**Short exercise**:
Reproduce the rows from the line containing "This screenshot has height=198, width=1092." through the last row, requests included, multiplying every coordinate in the answers by 1.65 and rounding to whole numbers, with halves rounded up. Leave the pictures out.

--- start Records ---

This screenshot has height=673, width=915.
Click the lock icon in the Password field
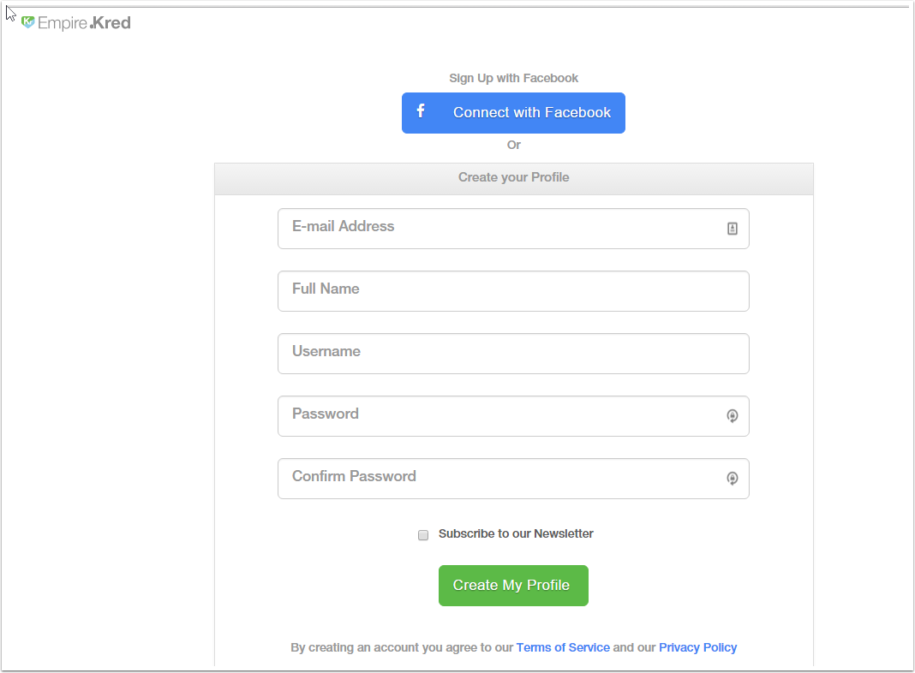click(733, 416)
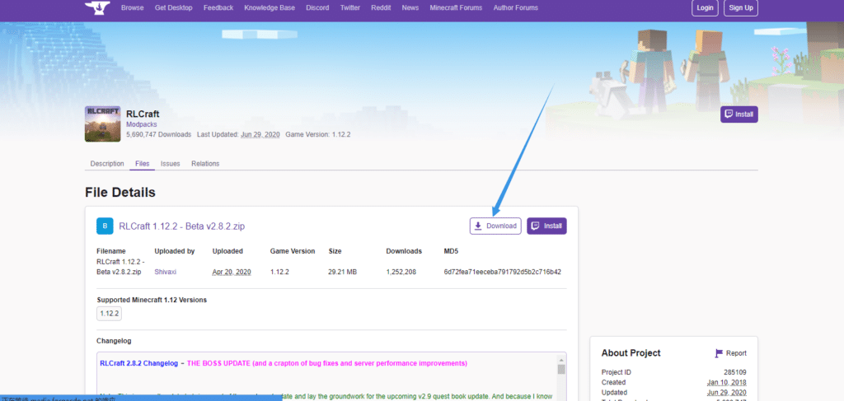Viewport: 844px width, 401px height.
Task: Click the RLCraft modpack thumbnail image
Action: (x=102, y=124)
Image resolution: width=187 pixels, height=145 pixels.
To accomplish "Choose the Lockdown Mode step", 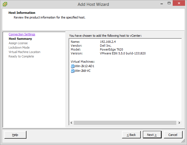I will (x=19, y=48).
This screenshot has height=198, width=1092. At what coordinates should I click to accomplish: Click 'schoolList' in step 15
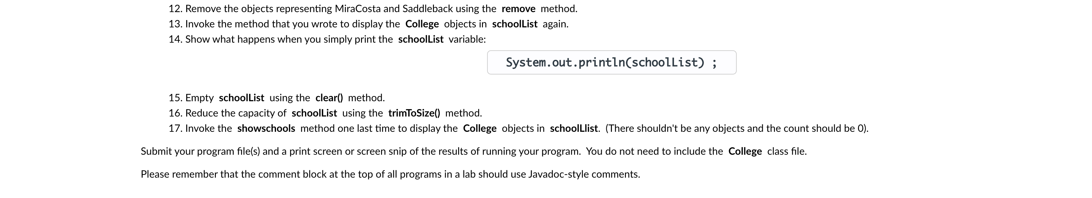point(241,98)
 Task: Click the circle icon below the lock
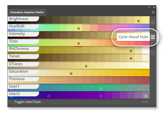tap(153, 29)
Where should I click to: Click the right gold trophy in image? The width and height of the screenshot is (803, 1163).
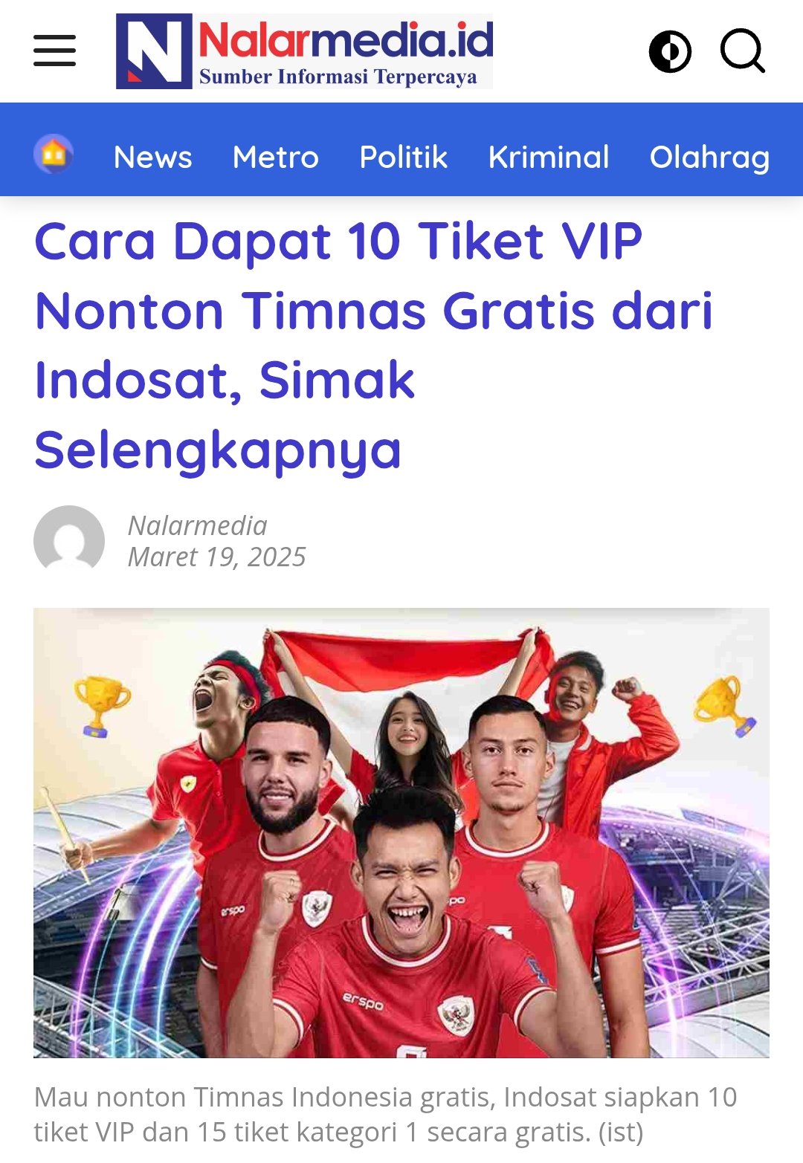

--- end Records ---

**The output**:
This screenshot has height=198, width=1092. At what coordinates should I click to accomplish: Click 'schoolList' in step 15
point(398,162)
 Task: Click the circle icon below the lock
tap(252, 48)
Where should I click to: Click the right gold trophy in image? The width and height of the screenshot is (803, 1163).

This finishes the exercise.